La Vittoria Totale: Non solo Cibo, ma una Fortezza Culturale
L’attesa è finita e il verdetto è storico: con il grido liberatorio di «Adopted!», l’UNESCO ha consacrato la Cucina italiana come Patrimonio culturale immateriale dell’umanità.
Attenzione: non si tratta del solito timbro su un singolo piatto, come già avvenuto per l’Arte del Pizzaiuolo Napoletano, ma del riconoscimento definitivo che l’Italia è l’unica nazione al mondo a possedere un vero e proprio “sistema culturale complesso” costruito intorno al cibo.
Questo sistema è una complessa architettura che affonda le radici nella nostra terra e si eleva oltre la semplice gastronomia. È la tradizione contadina che incontra la maestria artigiana, è l’armonia di ingredienti locali, sostenibili e di altissima qualità che si uniscono in rituali sociali e familiari che definiscono la nostra stessa identità.
La decisione, presa a Nuova Delhi dal Comitato intergovernativo, è un atto che va ben oltre il folklore. È il Governo Meloni, rappresentato dal Ministro Antonio Tajani, a dare il peso diplomatico a questa missione, evidenziando come il riconoscimento sia il frutto di un lavoro politico mirato a riaffermare il primato italiano nel mondo.
Meloni: L’Identità Non Si Vende, Si Difende!
La reazione del Presidente del Consiglio, Giorgia Meloni, non è stata una semplice congratulazione, ma un vero e proprio discorso programmatico che ha elevato il cibo a pilastro identitario:
«Per noi Italiani, la cucina non è solo una lista di ricette.
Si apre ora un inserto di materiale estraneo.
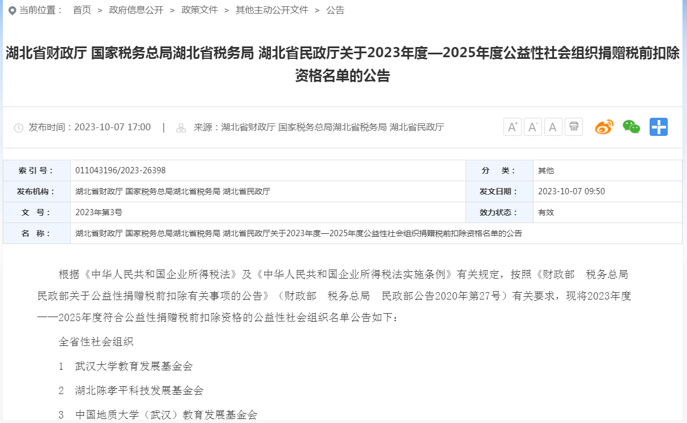The height and width of the screenshot is (423, 687).
Task: Click the source hierarchy icon before 来源
Action: coord(181,128)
È la nostra cultura, il nostro lavoro, la nostra ricchezza. Nasce dalle nostre filiere agricole d’eccellenza che coniugano sostenibilità e qualità, un patrimonio millenario custodito e tramandato. Questo è un primato mondiale che ci inorgoglisce.»
Il messaggio è chiaro: l’Italia è la prima Nazione a ottenere questo status per la sua cucina, e questo primato deve diventare lo scudo definitivo.
L’Ora della Controffensiva: L’UNESCO Contro la Contraffazione
Il riconoscimento UNESCO non è solo onore, è una potente arma diplomatica e commerciale. Per anni, l’Italia ha visto i suoi prodotti saccheggiati e imitati con l’ignobile fenomeno dell’“Italian Sounding”, miliardi rubati all’economia nazionale con imitazioni grottesche.
Ora, grazie a questo sigillo internazionale, abbiamo uno strumento legale fortissimo per blindare la nostra produzione e tutelare i nostri agricoltori, i nostri cuochi e i nostri ristoratori. La Cucina italiana è ufficialmente un bene da proteggere con ogni mezzo da chi cerca di speculare sul nostro genio.
Questo Patrimonio non è negoziabile: è la dichiarazione che la nostra tavola è sacra e che ogni tentativo di imitazione o concorrenza sleale sarà contrastato con la massima efficacia. È la rivincita dell’autenticità.